Roaring Northern California wildfires outrun emergency response tech
Surging California wildfires spread so quickly into some neighborhoods that emergency texts, phone calls, and tweets could not be sent to alert people of the approaching flames.
These unprecedented fires, fueled by dry vegetation after a wet winter and scorchingly hot summer and unrelenting “Diablo” winds, have so far killed 26, left nearly 300 missing, and are barely contained. “The winds are picking up again,” a Napa resident (who wished to be unnamed) told Mashable Wednesday night. “It’s apocalyptic.”

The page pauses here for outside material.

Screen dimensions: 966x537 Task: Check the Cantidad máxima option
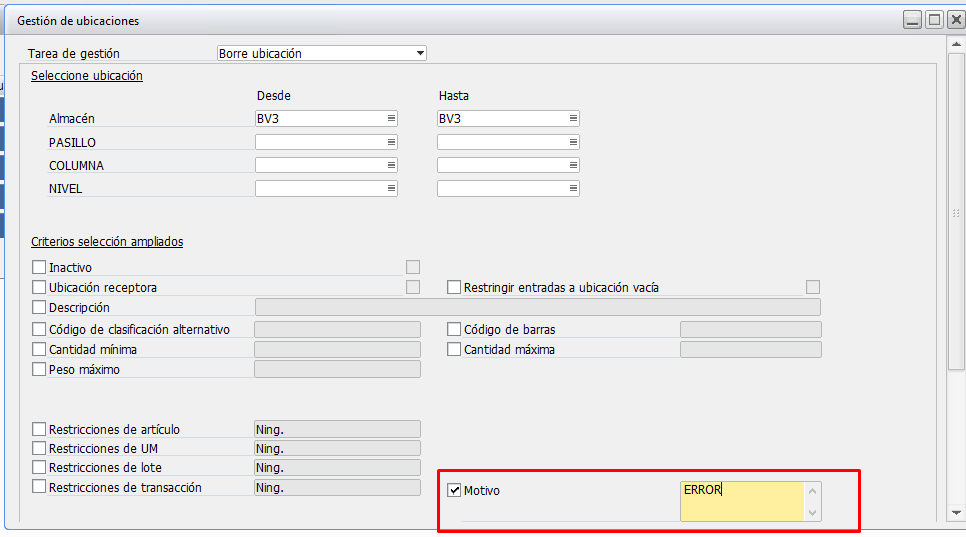(454, 350)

Local governments have emergency response alert systems set up to inform residents of evacuations, notably via text message, but the fires outpaced many of these systems.

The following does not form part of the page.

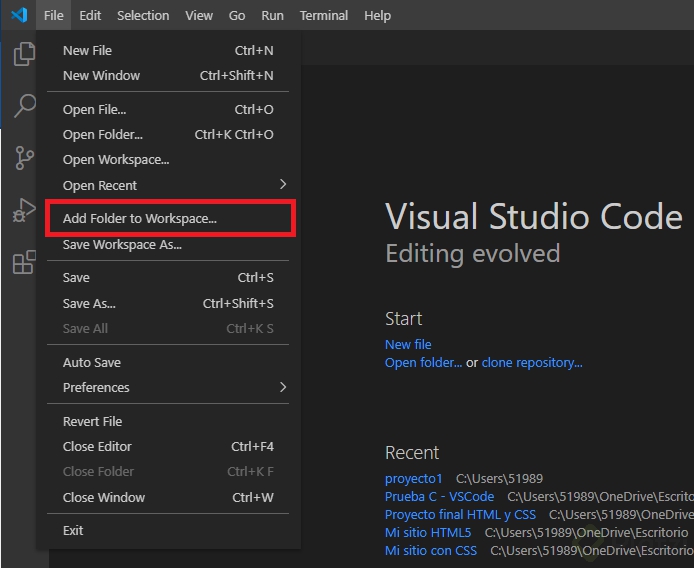
Task: Open the Search icon in activity bar
Action: (x=24, y=106)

“People were in bed, asleep at midnight, and these fires came down on these communities with no warning within minutes,” said state fire agency Chief Ken Pimlott told the Associated Press. “There was little time to notify anybody by any means.”
In Sonoma County, the place famous for its grape orchards and wineries, the Sheriffs alert residents of evacuation orders via text message. One issue is that residents have to sign up to receive these texts, which leave many people outside the system.
The other issue, however, is that these rapidly moving fires destroyed the alert system: Although the Sonoma County Sheriff’s Department sent out thousands of warning texts Sunday night, the Sheriff’s Department told the Associated Press that 80 cell phone towers were knocked out by fire.
In many cases, then, the messages never reached their imperiled recipients.
Instead, it seems many folks evacuated on instinct. They smelled smoke, and in dire cases, saw flames approaching their homes.
This is not to say that Sonoma County didn’t appropriately react to the fires. They used Facebook and Twitter to alert residents, and Sheriff’s drove through neighborhoods blasting sirens and loudspeakers. Some officers even drove through flames.
These wildfires simply moved too fast, which will give emergency responders, like those in Sonoma County, a lot to think about it: With wildfires, including extreme ones like the raging blazes this October, expected to become more common as the climate change, what sort of alerts systems can withstand the flames—if any.